Édito

Vote sans passion sur une poudrière

vote sans passion sur une poudriÈre
Vingt-six candidats, dont deux femmes, se présentent au premier tour de l'élection présidentielle, dimanche 15 septembre. La participation a été de 27,8% seulement. EPA/MOHAMED MESSARA
Tunisie

Dimanche, les Tunisiens se sont rendus librement aux urnes, dans le calme, sans tension apparente. Huit ans après sa Révolution de Jasmin, l’unique rescapé du Printemps démocratique de 2011 semble digne de sa réputation. Impression renforcée par la normalisation du mouvement islamiste Ennahdha, après plusieurs années de coopération gouvernementale avec feu le président Béji Caïd Essebsi. L’affrontement à couteaux tirés entre pro et anti-Ennahdha qui avait marqué les dernières élections générales de 2014, un an après les assassinats de Chokri Belaïd et de Mohamed Brahmi par des islamistes, paraît aujourd’hui bien lointain.
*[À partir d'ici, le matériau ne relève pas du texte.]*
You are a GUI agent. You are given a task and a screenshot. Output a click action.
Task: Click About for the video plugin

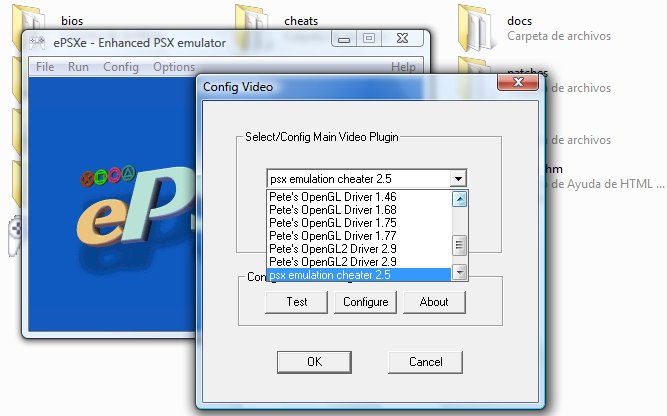tap(434, 301)
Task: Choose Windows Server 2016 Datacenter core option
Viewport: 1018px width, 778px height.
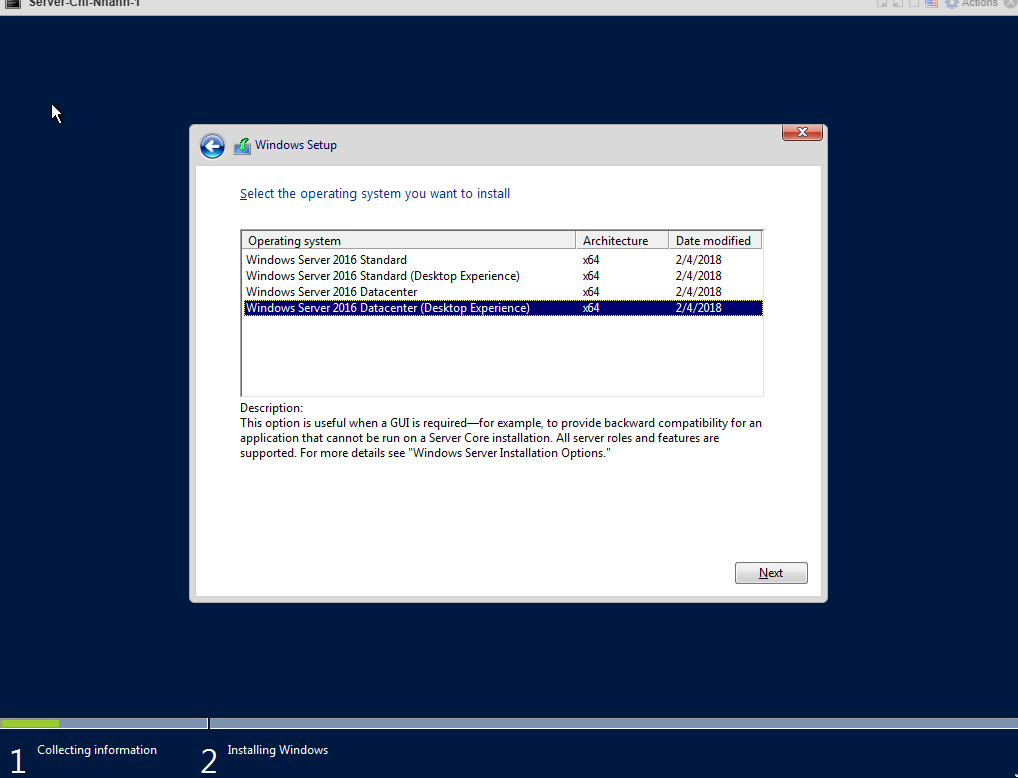Action: [331, 292]
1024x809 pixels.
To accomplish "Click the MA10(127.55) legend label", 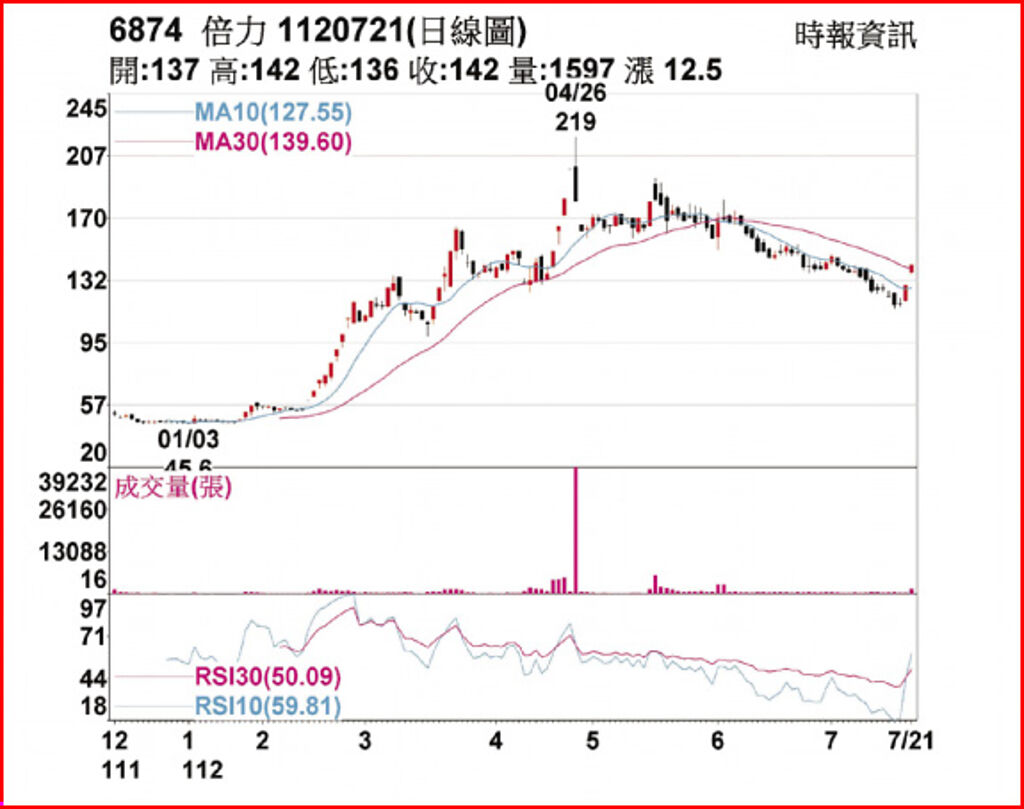I will [x=272, y=112].
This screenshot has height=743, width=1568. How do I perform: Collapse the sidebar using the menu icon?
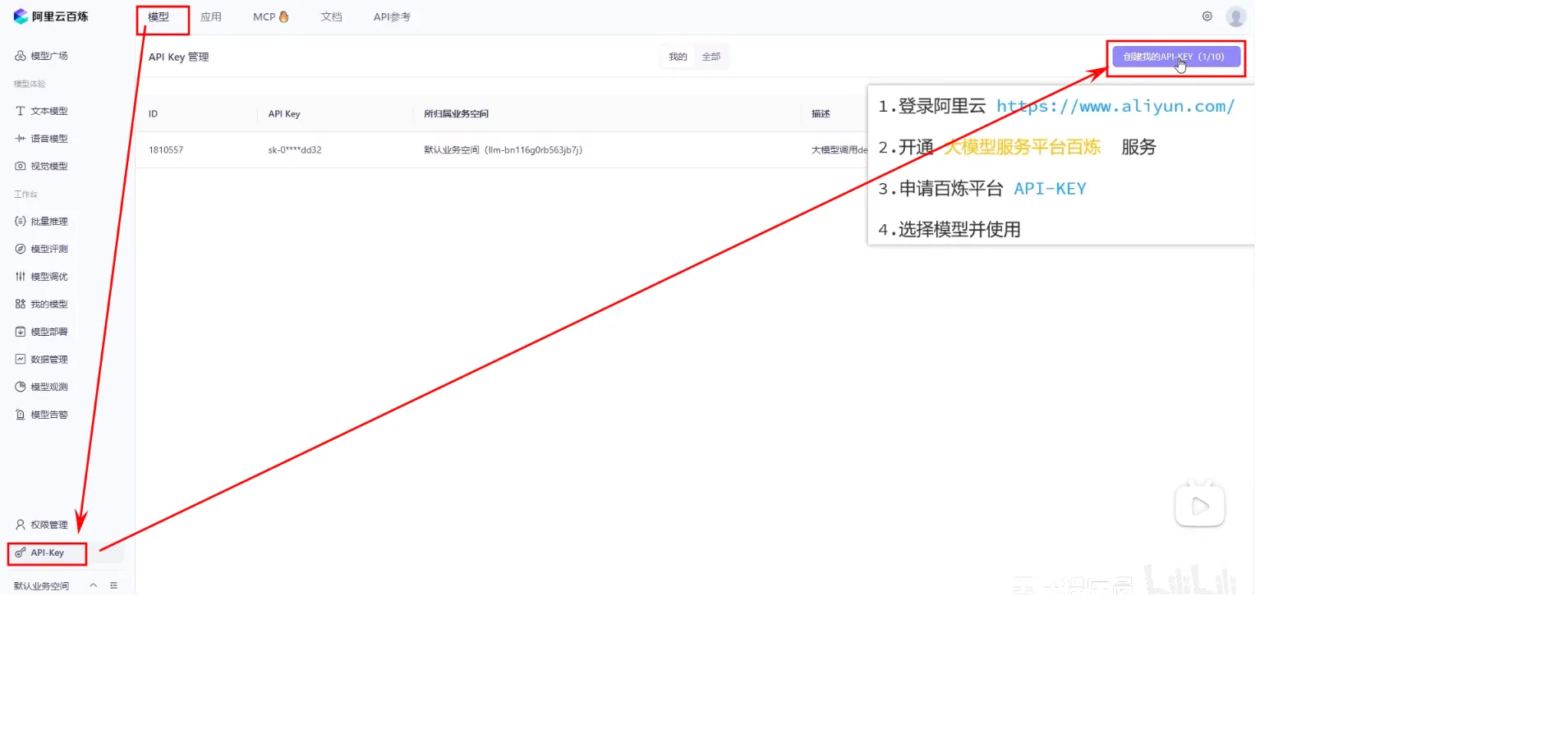pyautogui.click(x=113, y=585)
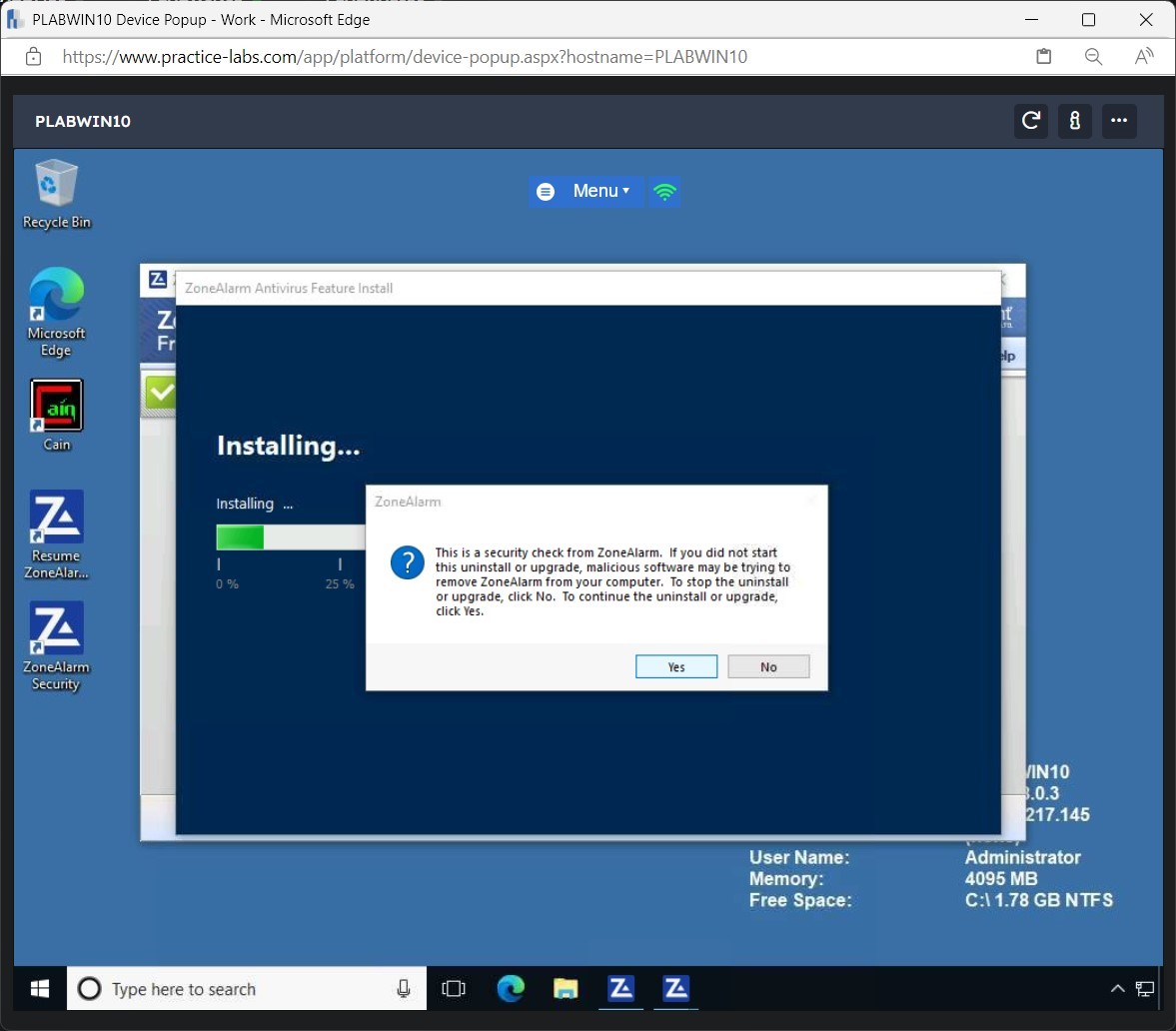Open the Windows Start menu
Image resolution: width=1176 pixels, height=1031 pixels.
point(38,988)
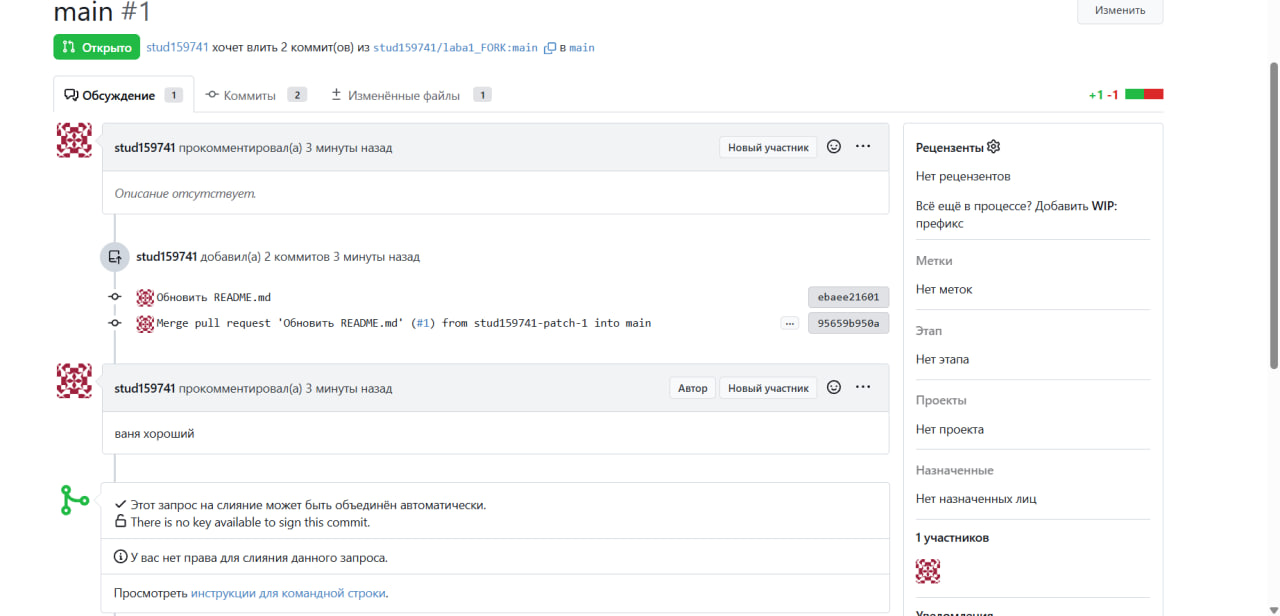Add emoji reaction to 'ваня хороший' comment
The image size is (1280, 616).
[x=834, y=388]
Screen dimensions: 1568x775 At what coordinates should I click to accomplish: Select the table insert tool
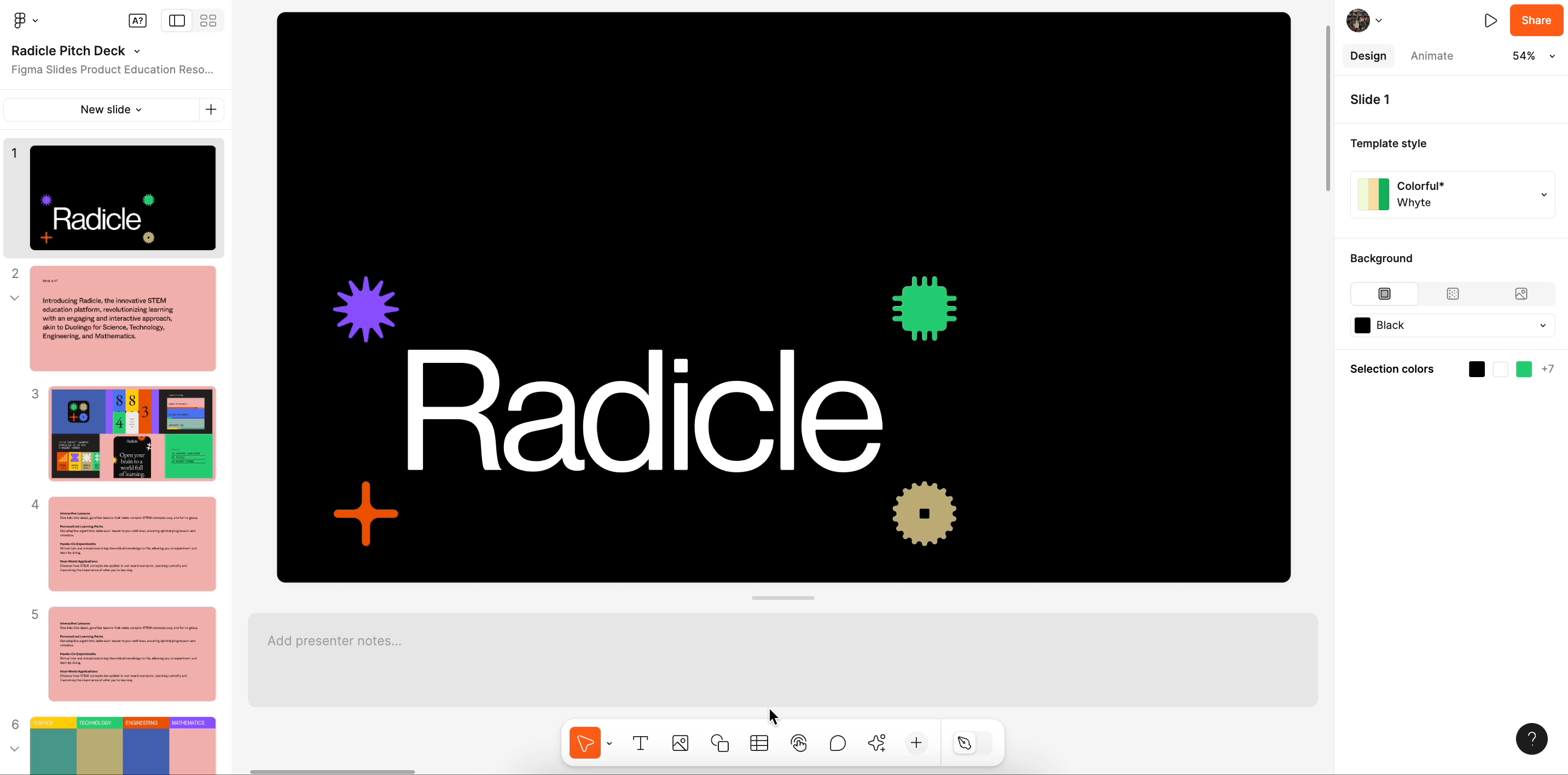click(x=758, y=743)
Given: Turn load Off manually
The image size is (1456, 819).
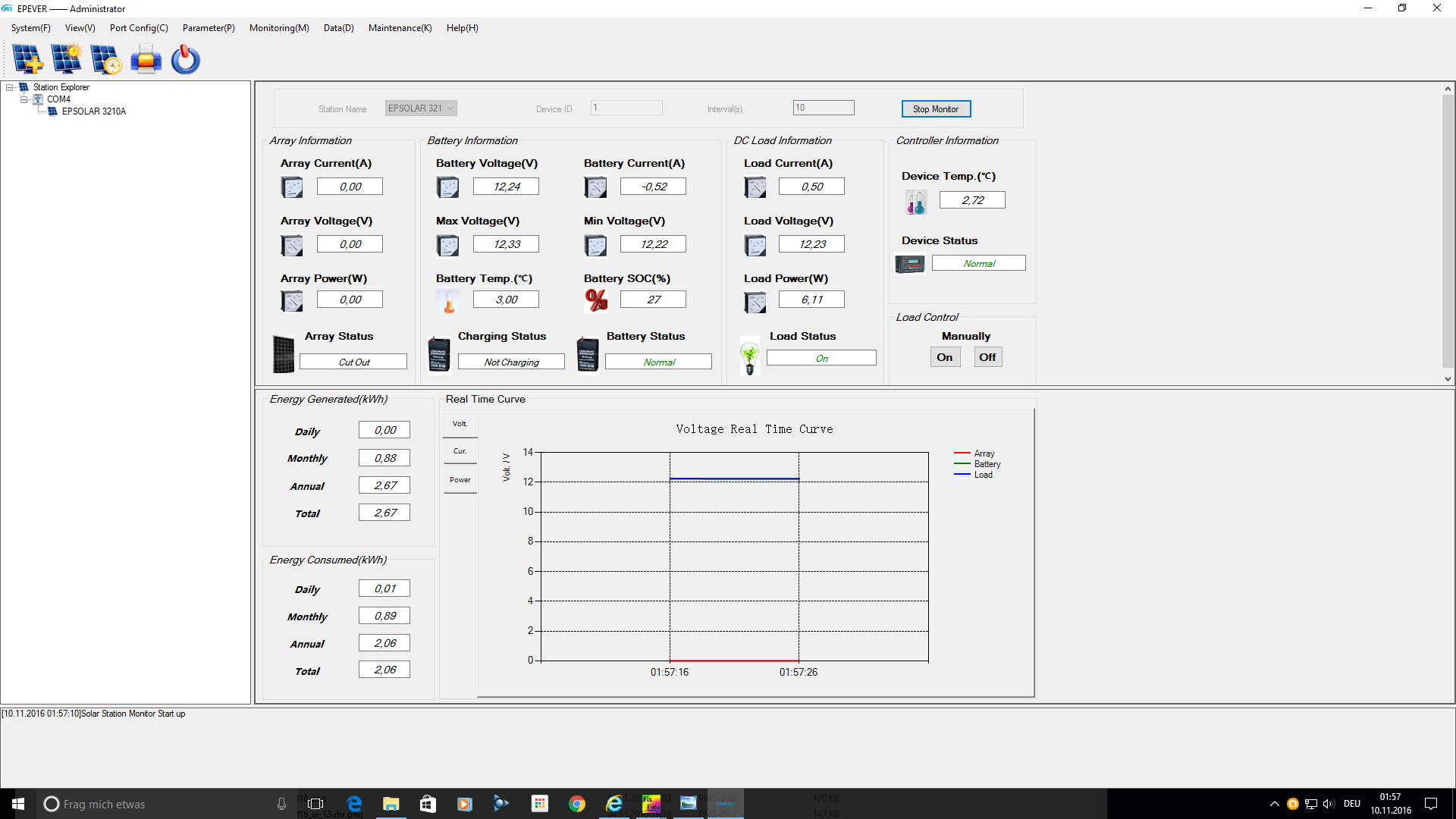Looking at the screenshot, I should coord(987,357).
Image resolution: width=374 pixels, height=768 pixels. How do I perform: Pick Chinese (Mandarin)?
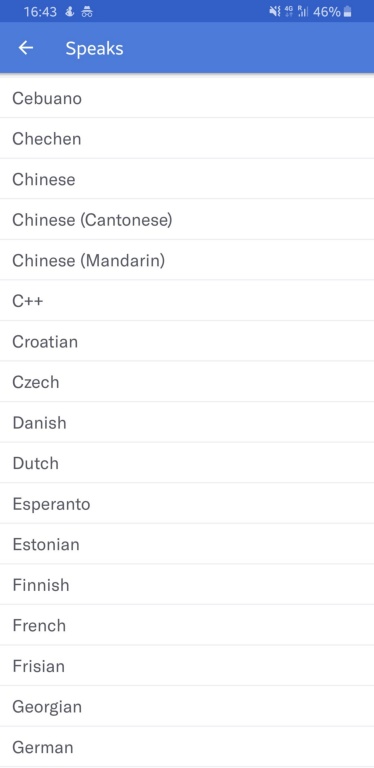(187, 261)
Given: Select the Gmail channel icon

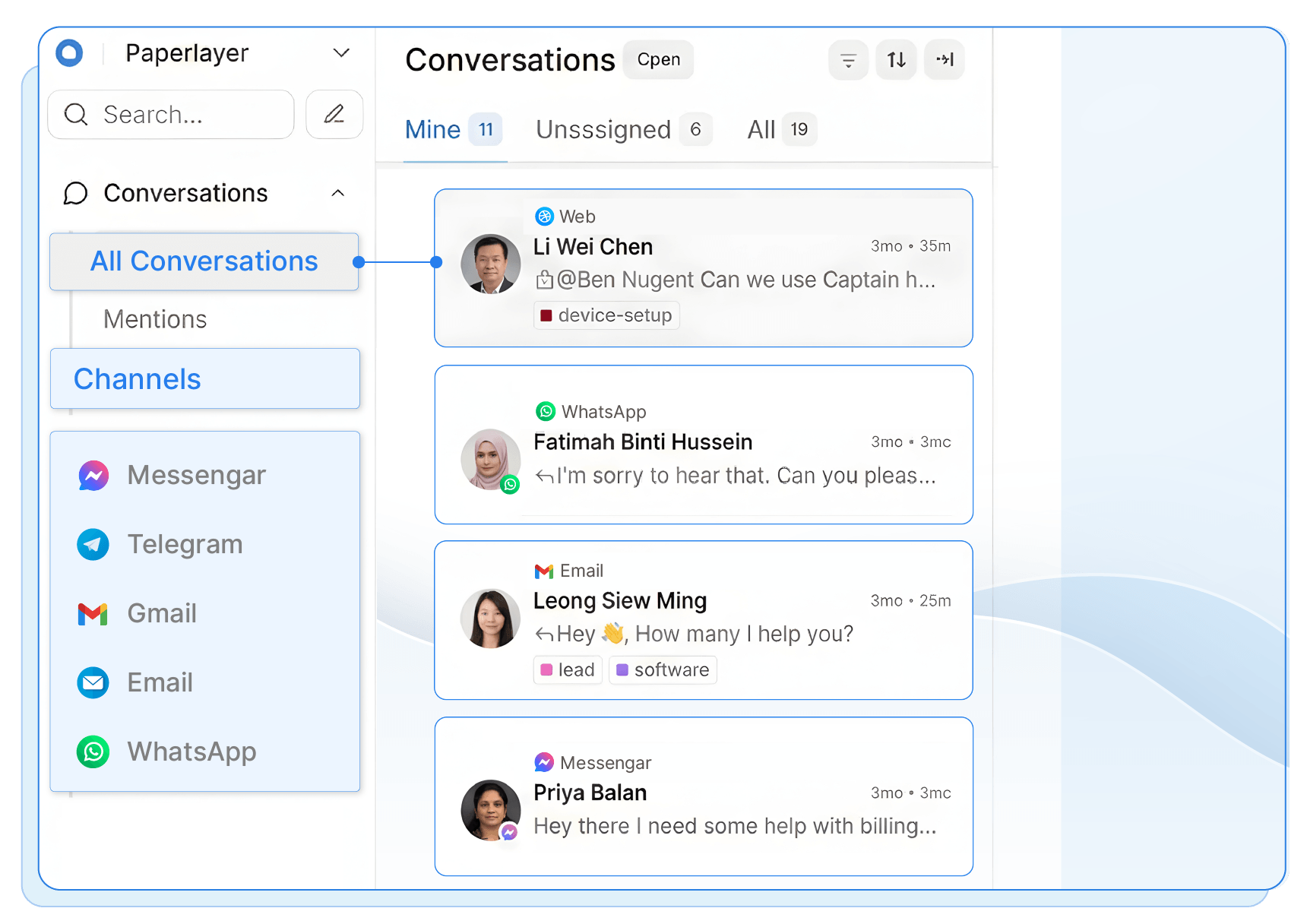Looking at the screenshot, I should click(93, 613).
On pourrait s’en réjouir. On peut également s’en inquiéter. Car l’apathie apparente qui a saisi les Tunisiens survient dans un contexte social explosif. Chômage, marginalisation du Sud, corruption, désinvestissement public, les motifs qui poussèrent à renverser Ben Ali demeurent. Voire sont encore plus aigus aujourd’hui sous l’effet de la désindustrialisation et de l’endettement. Le nombre croissant de grèves, souvent spontanées, et de mouvements de protestation l’illustre à l’envi. Or le remède aujourd’hui avancé par la classe politique presque unanime – un accord de libre-échange avec l’UE (ALECA) – a partout échoué et ne fera qu’accélérer la course vers l’abîme. D’autant que le péril djihadiste, nourri par ce terreau délétère, est loin d’être écarté: parmi les principaux contingents présents en Syrie et en Libye, les islamistes tunisiens finiront bien par rentrer au bercail.

En l’absence de sondages fiables, impossible de prévoir qui – des vingt-six candidats – parviendra à émerger vers un second tour attendu à la mi-octobre. Mais il est peu probable que les deux finalistes proposent autre chose que la doxa conservatrice-libérale (fut-elle enrobée de populisme) qui dirige le gouvernement de ce pays depuis des lustres. La faute en grande partie à la gauche, plus divisée que jamais, qui est passée en huit ans d’inspiratrice et moteur d’une révolution sociale à élite déconnectée et groupusculaire. Triste.